• Task objective:
Images are to be dropped, and the rest of the data reproduced exactly.

• Input:
Start of Block
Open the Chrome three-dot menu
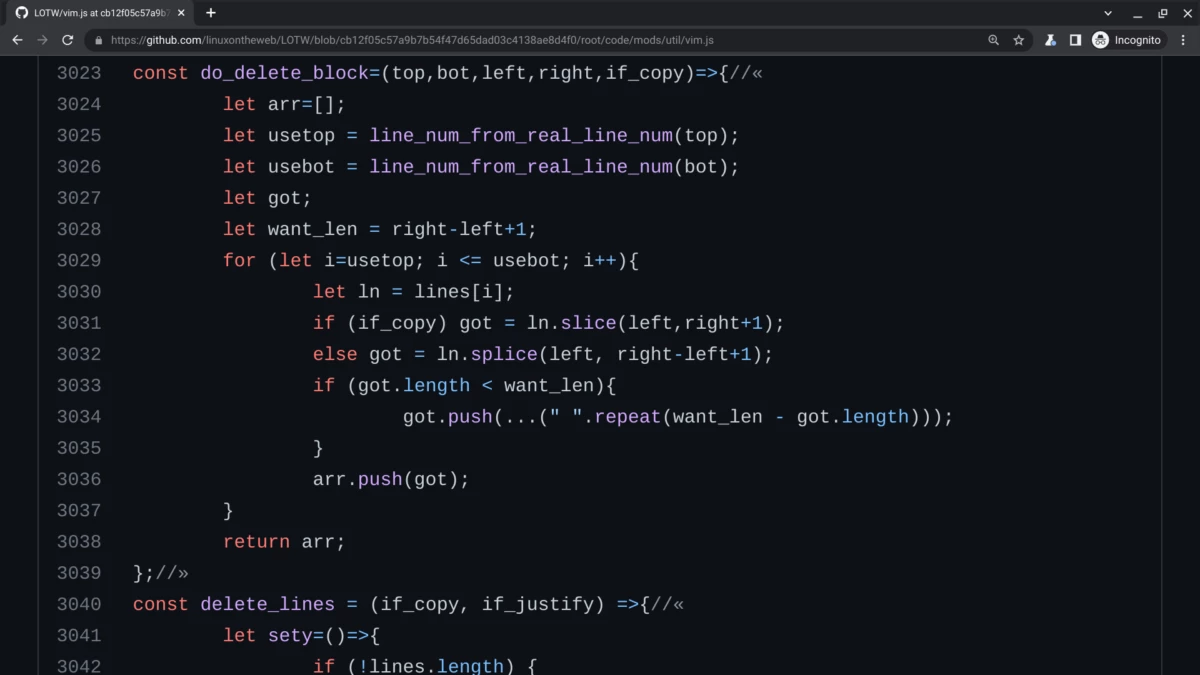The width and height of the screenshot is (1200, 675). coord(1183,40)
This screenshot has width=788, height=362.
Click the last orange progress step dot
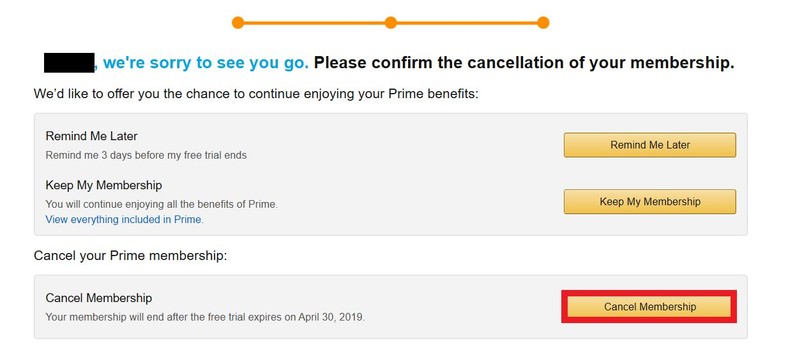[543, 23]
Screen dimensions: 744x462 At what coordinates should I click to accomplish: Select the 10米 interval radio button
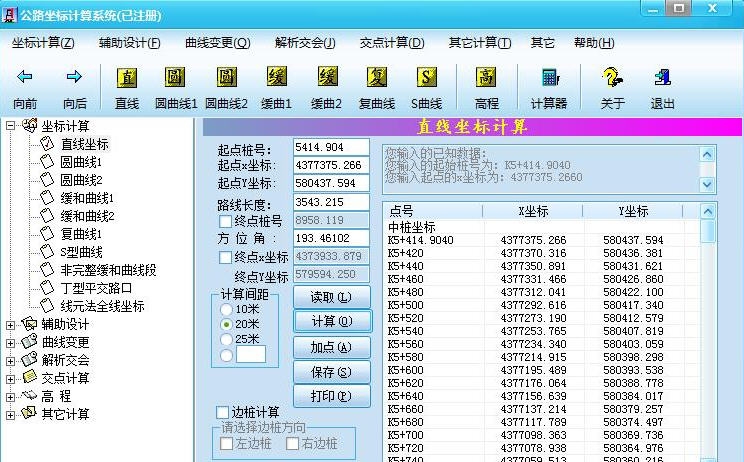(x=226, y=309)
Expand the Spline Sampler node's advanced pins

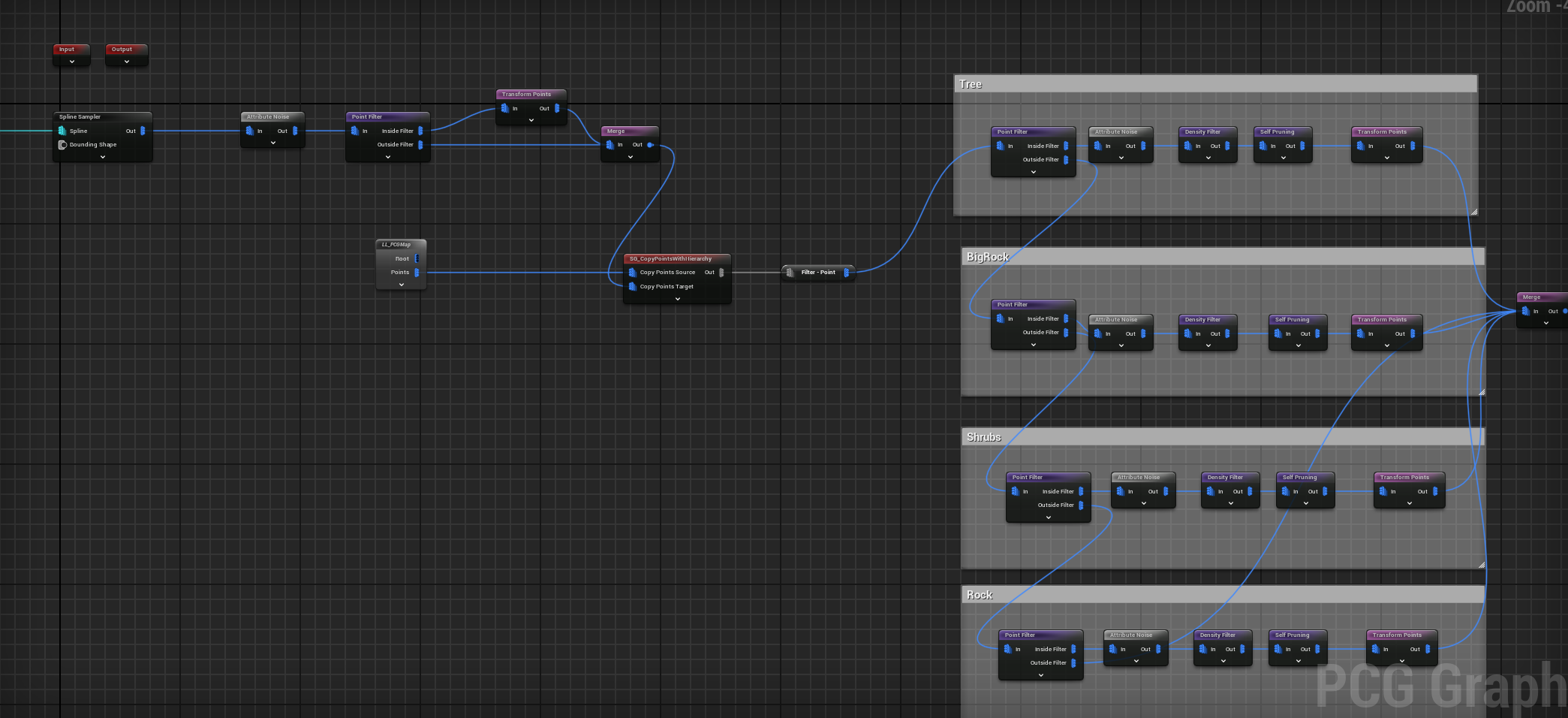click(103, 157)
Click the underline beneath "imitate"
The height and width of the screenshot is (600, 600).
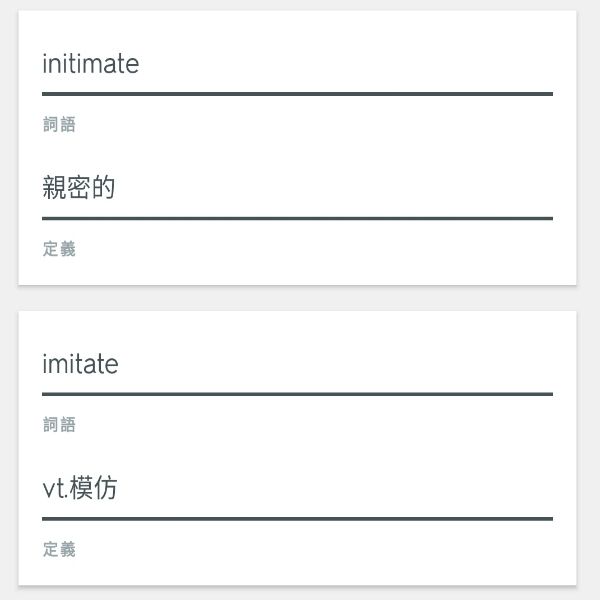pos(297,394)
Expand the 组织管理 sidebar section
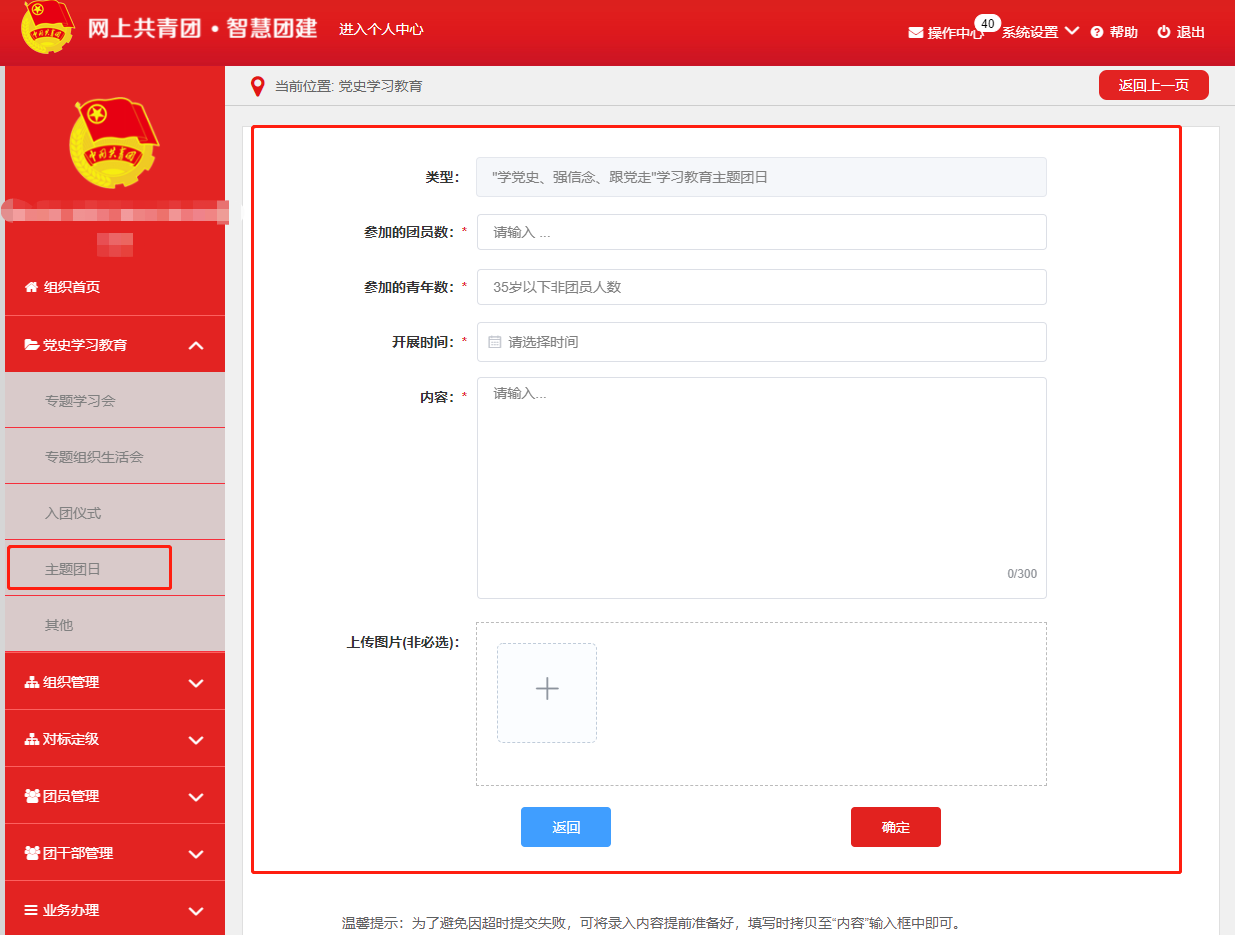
End of Block
• Solution to the problem:
Open the Chrome three-dot menu
The width and height of the screenshot is (1200, 675). coord(1183,40)
This screenshot has width=788, height=362.
Click the last orange progress step dot
[543, 23]
Screen dimensions: 744x462 At what coordinates should I click to accomplish: Select the 10米 interval radio button
(x=226, y=309)
Expand the Spline Sampler node's advanced pins

click(103, 157)
Click the underline beneath "imitate"
The height and width of the screenshot is (600, 600).
pos(297,394)
Expand the 组织管理 sidebar section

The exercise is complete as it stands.